Try it:
Where the records below reach the line containing "Screen dimensions: 1280x720", start transcribing, and end with the line containing "Open Adobe Acrobat from the taskbar", exactly and with nothing else added.

Given entries:
******************************

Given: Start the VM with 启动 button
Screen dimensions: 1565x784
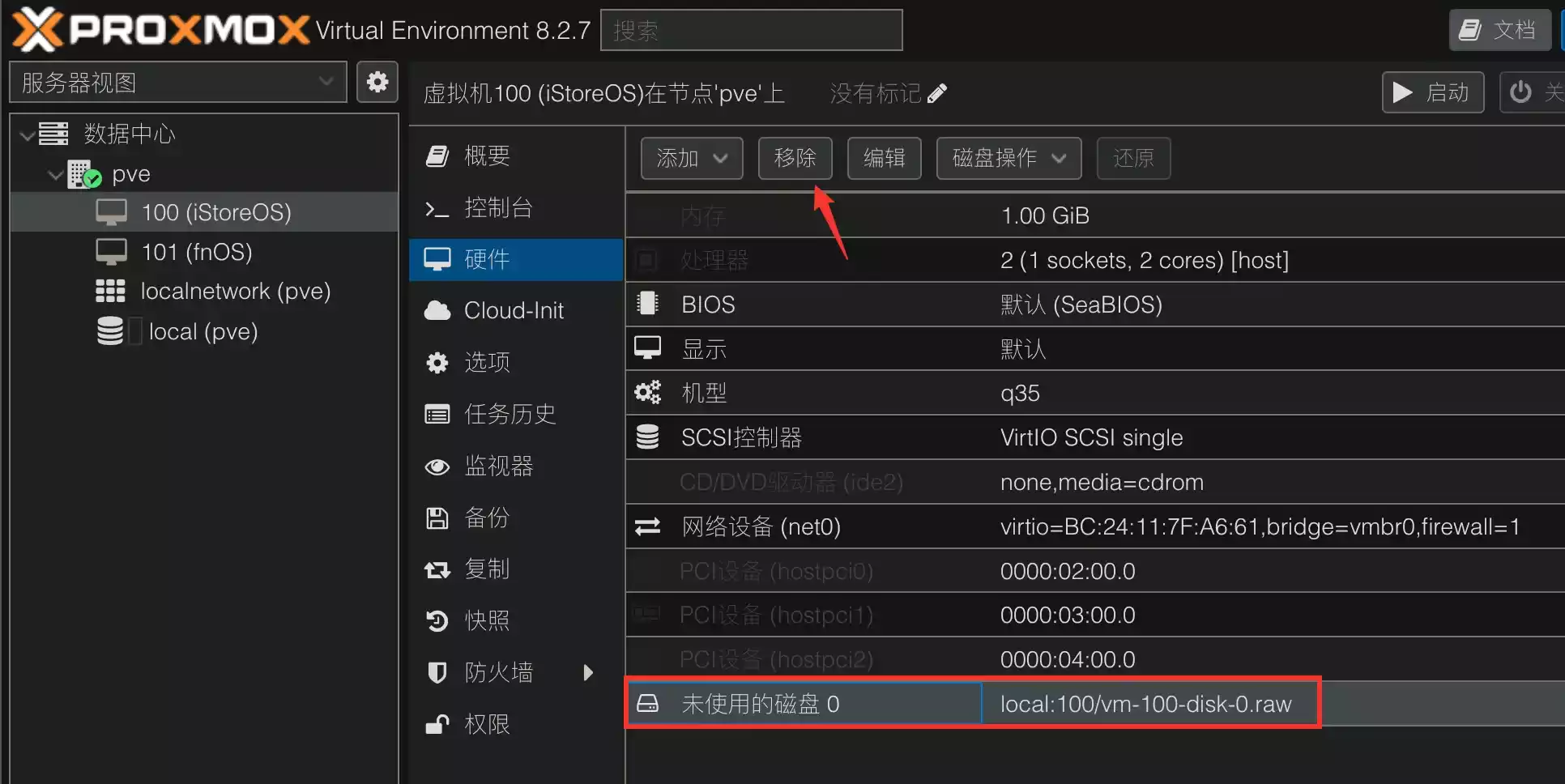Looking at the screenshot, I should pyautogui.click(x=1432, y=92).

******************************

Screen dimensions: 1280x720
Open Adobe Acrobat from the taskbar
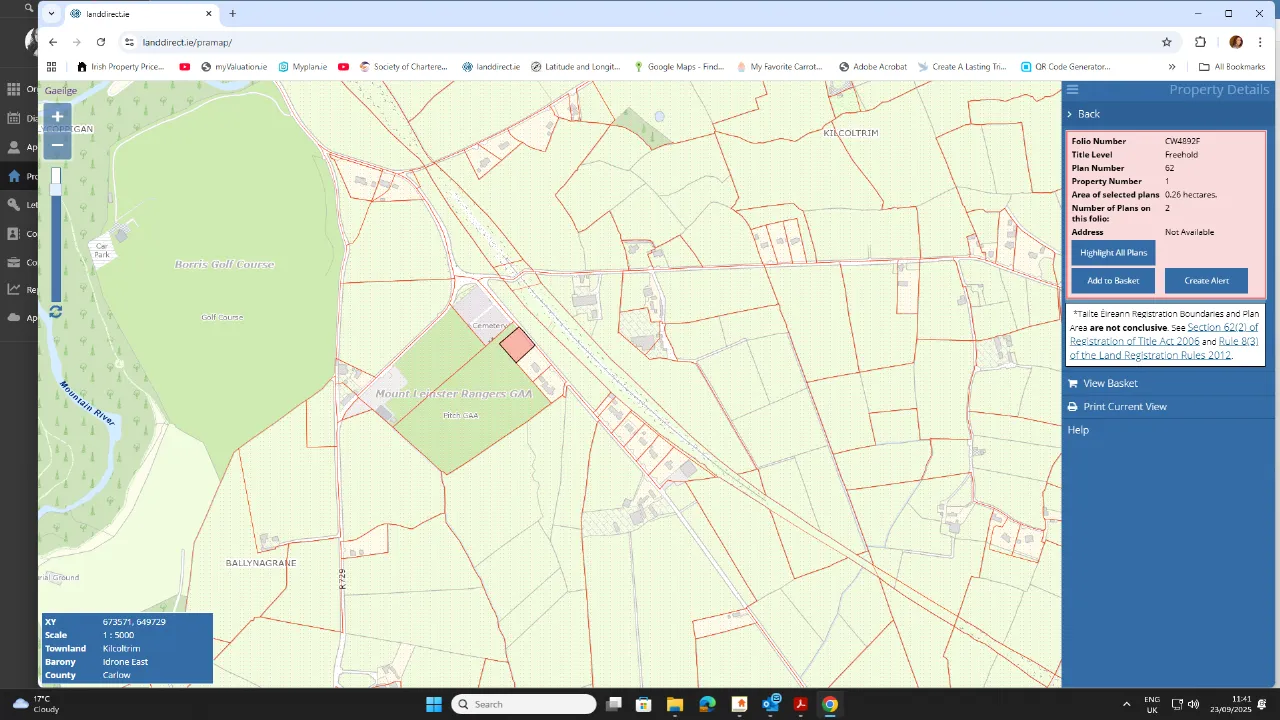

******************************

Task output:
Screen dimensions: 1280x720
Open Adobe Acrobat from the taskbar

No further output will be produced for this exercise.